_GIVEN TASK_: Copy out word for word everything from the line containing "Task: Confirm with the OK button" down to the end of the material, leaving the pictures out.

* * *

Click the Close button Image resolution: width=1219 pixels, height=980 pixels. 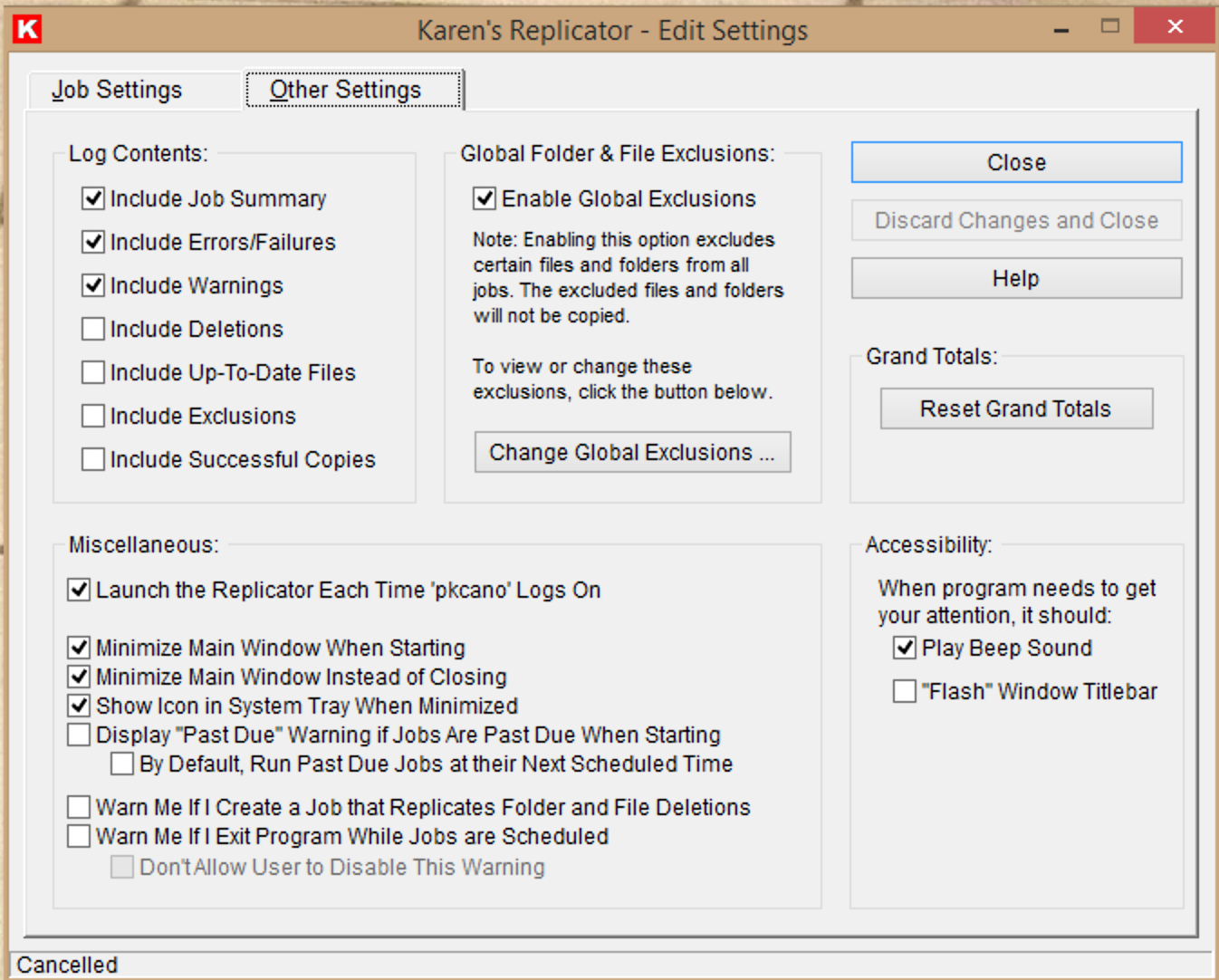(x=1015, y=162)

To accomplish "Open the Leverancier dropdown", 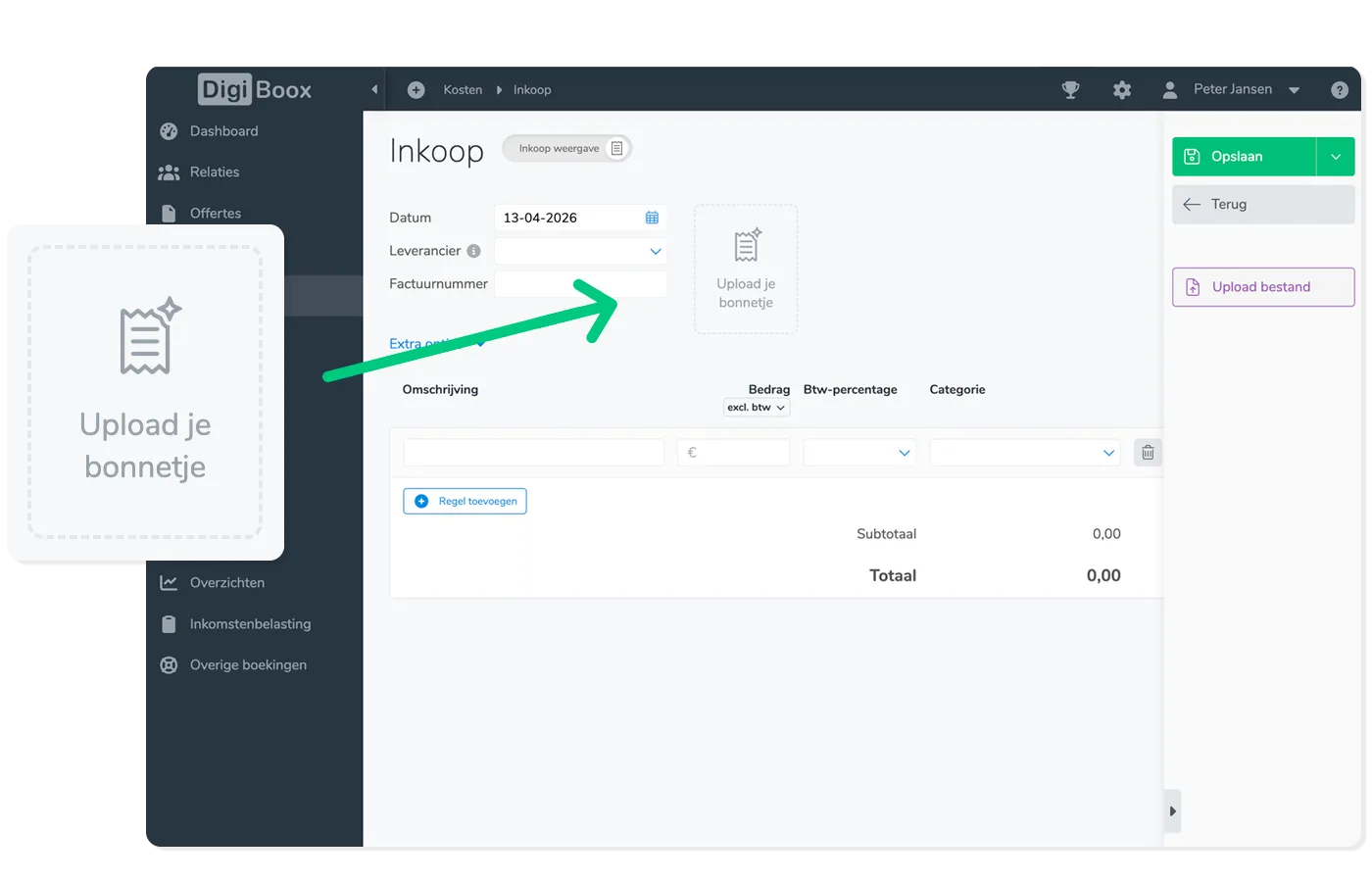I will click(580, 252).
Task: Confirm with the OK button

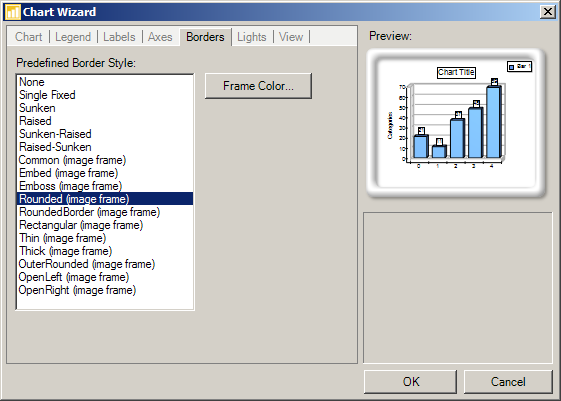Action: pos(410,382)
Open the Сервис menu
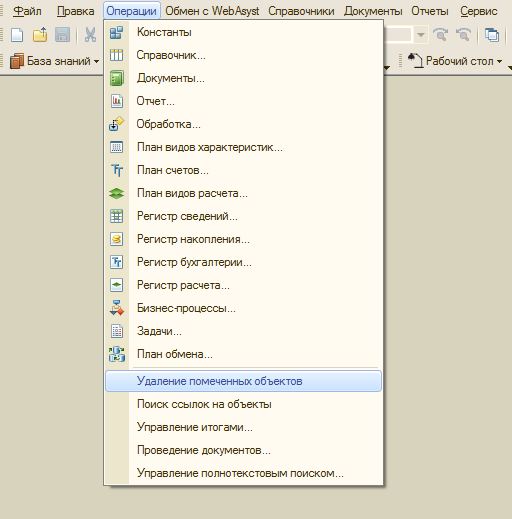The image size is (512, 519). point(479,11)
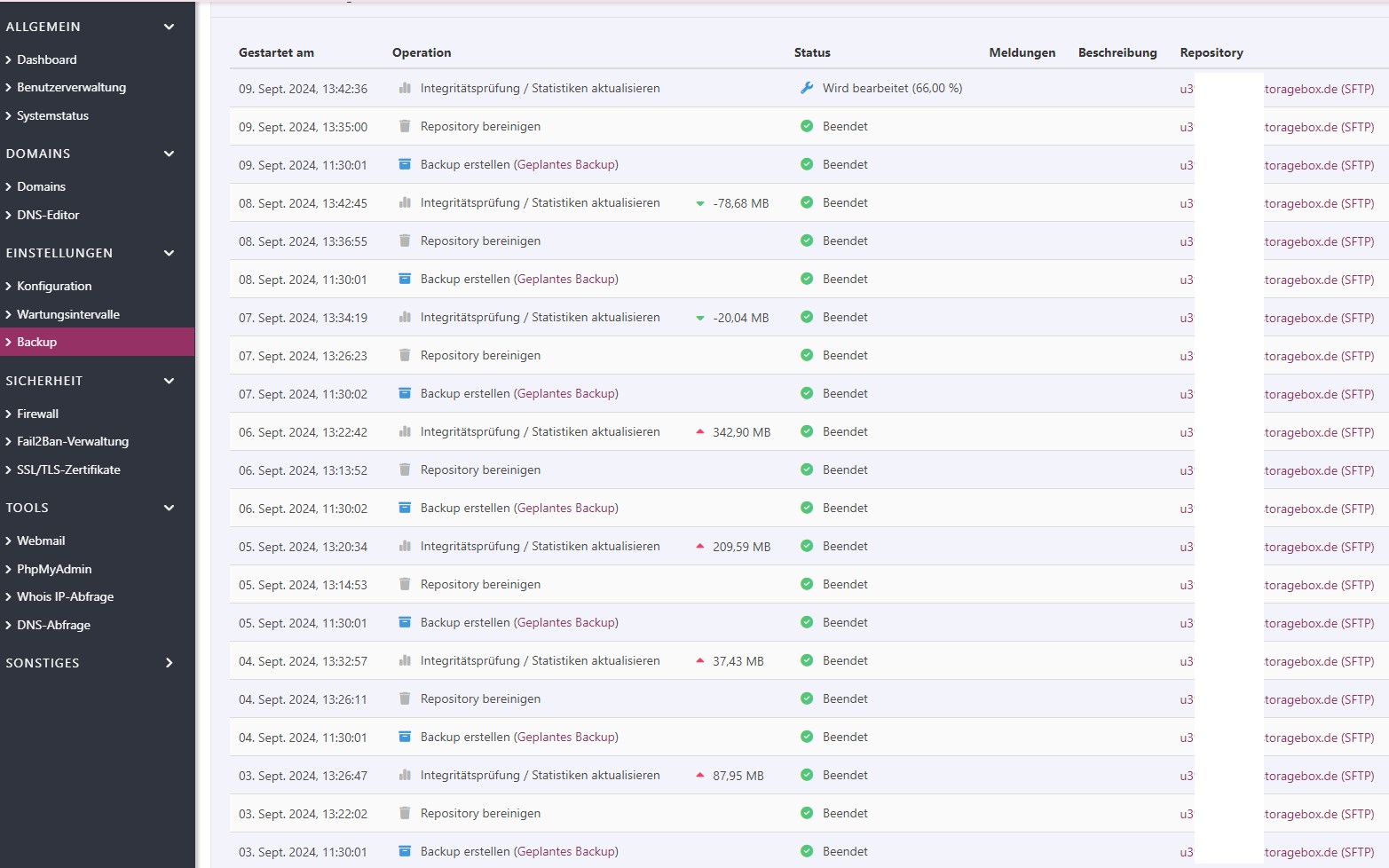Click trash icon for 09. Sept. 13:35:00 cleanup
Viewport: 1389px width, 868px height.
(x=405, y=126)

* * *

_WRITTEN RESPONSE_:
Task: Confirm with the OK button

Action: pos(410,382)
Open the Сервис menu
The image size is (512, 519). point(479,11)
Click trash icon for 09. Sept. 13:35:00 cleanup
Viewport: 1389px width, 868px height.
(x=405, y=126)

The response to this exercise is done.